PROBLEM DESCRIPTION: Count how many lines of the data below contain the string "social", treating uppercase and lowercase as different, and reply with that number alone.

SUPPLIED MATERIAL:
###

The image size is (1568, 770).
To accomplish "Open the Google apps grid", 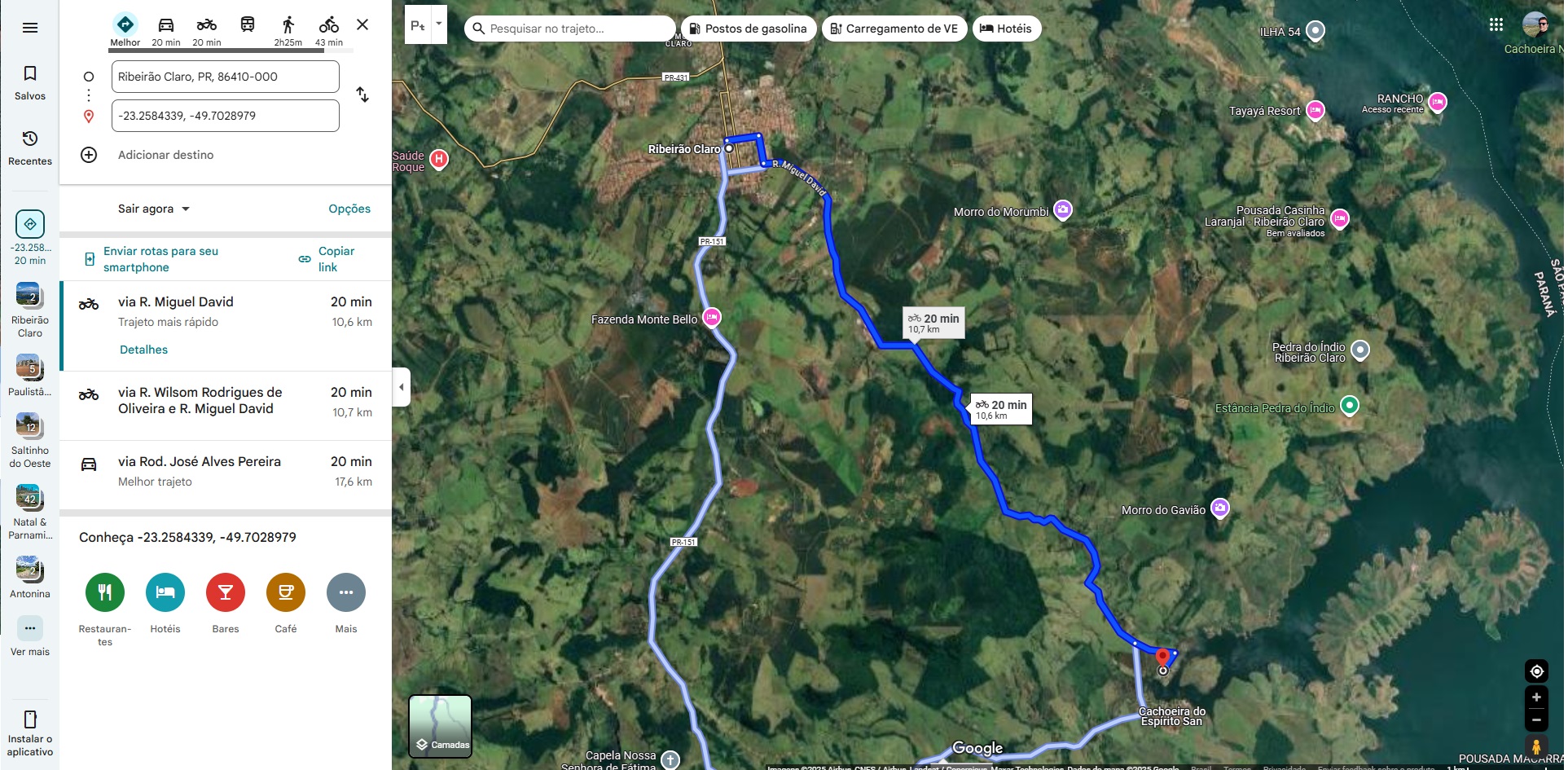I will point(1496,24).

###

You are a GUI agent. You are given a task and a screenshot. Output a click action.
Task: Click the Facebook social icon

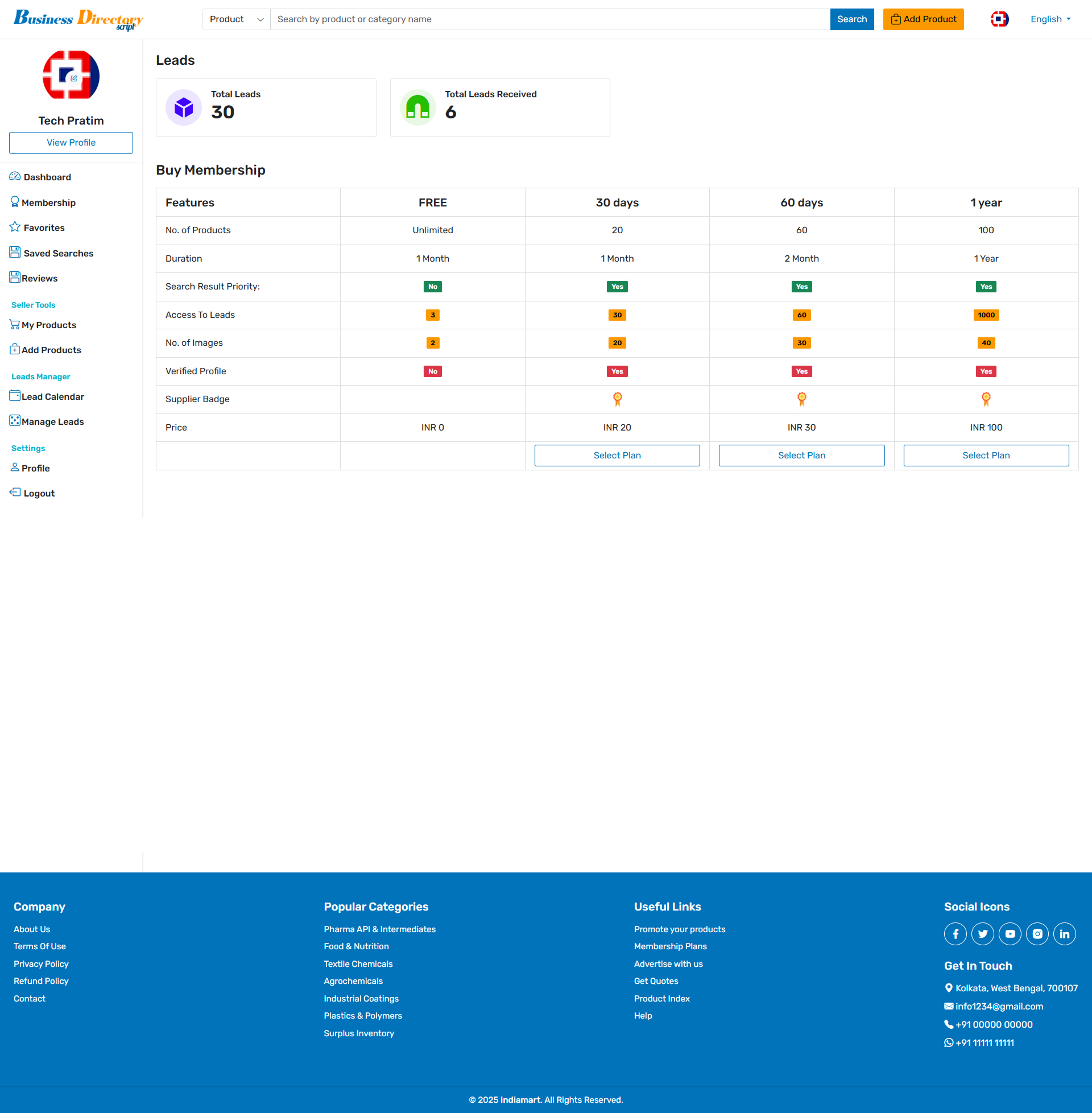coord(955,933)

###

EXPECTED OUTPUT: 1